Постепенно становится понятно, кто этот мальчик, и чем он может быть опасен. Но все стандартные гипотезы разной степени жестокости разбиваются в пыль о несколько его фраз, выпаленных скороговоркой. В этот момент триллер о жизни среднего класса с налетом антибуржуазной черной комедии превращается в самую настоящую античную трагедию, в современное переложение мифа. Но здесь не миф адаптирован под современность, а современность — под миф. Глухая, рокочущая архаика поднимается огромной волной и захлестывает стерильный мир героев и зрительный зал вместе с ним.

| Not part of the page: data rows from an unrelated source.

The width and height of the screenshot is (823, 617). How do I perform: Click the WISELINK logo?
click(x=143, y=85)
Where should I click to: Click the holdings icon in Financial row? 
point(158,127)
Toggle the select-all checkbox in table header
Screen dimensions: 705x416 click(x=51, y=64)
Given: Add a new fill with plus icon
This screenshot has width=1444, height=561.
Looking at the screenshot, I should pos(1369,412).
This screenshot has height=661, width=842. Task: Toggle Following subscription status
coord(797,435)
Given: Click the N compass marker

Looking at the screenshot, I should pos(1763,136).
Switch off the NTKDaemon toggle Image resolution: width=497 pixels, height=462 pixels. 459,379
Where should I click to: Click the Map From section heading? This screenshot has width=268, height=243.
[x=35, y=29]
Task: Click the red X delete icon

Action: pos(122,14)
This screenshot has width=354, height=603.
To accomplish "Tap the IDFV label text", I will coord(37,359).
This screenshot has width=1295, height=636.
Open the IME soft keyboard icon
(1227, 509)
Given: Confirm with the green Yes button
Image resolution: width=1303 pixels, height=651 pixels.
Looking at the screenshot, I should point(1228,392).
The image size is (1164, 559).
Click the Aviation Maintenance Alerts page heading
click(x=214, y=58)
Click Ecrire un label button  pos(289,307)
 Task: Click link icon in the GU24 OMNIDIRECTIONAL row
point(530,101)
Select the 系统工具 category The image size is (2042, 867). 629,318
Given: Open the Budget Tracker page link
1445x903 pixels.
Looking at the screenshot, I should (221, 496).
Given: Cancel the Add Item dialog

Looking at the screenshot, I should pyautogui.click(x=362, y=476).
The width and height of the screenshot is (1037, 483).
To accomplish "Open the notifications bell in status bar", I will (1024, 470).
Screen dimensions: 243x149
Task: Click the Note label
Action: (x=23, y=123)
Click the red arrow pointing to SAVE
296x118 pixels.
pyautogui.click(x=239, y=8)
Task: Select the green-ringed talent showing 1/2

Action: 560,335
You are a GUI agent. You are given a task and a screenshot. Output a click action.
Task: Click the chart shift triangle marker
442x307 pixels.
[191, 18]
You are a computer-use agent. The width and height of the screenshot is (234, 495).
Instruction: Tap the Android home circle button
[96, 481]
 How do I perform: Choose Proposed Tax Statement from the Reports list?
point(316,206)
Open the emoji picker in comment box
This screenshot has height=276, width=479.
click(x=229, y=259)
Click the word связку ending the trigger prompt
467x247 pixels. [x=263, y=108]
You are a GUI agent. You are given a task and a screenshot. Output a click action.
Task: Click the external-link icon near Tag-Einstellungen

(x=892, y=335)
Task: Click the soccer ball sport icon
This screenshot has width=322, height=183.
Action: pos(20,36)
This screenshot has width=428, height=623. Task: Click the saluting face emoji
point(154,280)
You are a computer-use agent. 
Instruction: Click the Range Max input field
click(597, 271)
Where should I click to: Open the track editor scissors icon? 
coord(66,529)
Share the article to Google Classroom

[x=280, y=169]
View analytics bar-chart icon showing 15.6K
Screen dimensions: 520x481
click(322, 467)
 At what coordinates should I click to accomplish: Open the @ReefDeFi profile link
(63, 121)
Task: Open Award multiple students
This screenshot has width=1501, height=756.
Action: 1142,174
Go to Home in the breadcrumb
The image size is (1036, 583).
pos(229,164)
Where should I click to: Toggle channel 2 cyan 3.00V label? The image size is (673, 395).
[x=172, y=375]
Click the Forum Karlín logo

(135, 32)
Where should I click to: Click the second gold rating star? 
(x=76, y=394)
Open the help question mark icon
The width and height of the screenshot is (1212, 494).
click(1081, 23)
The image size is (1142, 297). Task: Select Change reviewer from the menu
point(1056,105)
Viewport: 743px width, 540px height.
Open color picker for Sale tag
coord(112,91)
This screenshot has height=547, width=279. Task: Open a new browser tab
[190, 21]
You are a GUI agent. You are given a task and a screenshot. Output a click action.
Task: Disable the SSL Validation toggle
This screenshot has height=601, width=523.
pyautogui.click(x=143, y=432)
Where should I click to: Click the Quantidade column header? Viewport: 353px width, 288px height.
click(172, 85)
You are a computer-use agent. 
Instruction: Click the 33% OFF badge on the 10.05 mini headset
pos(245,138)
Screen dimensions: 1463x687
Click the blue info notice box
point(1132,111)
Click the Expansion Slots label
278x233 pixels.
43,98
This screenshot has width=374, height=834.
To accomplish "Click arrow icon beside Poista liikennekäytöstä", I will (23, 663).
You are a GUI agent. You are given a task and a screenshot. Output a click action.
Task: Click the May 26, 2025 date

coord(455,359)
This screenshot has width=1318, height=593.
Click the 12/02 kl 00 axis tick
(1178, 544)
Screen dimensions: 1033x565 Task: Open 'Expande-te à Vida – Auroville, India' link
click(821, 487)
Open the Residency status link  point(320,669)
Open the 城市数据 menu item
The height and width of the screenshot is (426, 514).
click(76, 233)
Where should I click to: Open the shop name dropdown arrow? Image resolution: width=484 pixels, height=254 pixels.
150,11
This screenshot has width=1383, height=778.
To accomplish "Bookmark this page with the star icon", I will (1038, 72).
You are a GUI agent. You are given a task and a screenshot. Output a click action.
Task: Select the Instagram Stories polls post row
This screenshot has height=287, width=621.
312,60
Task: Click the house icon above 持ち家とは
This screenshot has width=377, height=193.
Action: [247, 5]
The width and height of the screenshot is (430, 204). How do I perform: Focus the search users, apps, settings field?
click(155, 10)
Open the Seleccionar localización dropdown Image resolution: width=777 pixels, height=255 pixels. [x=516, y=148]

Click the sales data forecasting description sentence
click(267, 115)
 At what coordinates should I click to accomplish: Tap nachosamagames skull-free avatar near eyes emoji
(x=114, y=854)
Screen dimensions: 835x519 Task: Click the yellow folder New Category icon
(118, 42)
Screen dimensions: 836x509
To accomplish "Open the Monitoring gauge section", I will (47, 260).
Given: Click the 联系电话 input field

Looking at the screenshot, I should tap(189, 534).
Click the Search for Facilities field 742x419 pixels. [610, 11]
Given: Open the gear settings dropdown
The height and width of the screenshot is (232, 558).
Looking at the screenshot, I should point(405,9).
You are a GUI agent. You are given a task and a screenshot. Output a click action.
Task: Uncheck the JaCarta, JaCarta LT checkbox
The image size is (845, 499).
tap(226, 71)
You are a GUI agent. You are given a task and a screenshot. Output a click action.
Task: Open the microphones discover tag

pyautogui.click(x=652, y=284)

В этой реальности не действует общечеловеческая логика. Здесь нет морали, согласно которой за грехом следуют искупление и прощение. Здесь равнодушный Рок вершит судьбы, и от его чудовищной силы не укрыться. Посланника Рока можно пытать, его можно умолять, можно пытаться уползти с алтаря, обдирая колени скованных ног, или обещать исправиться — предначертанного это не изменит.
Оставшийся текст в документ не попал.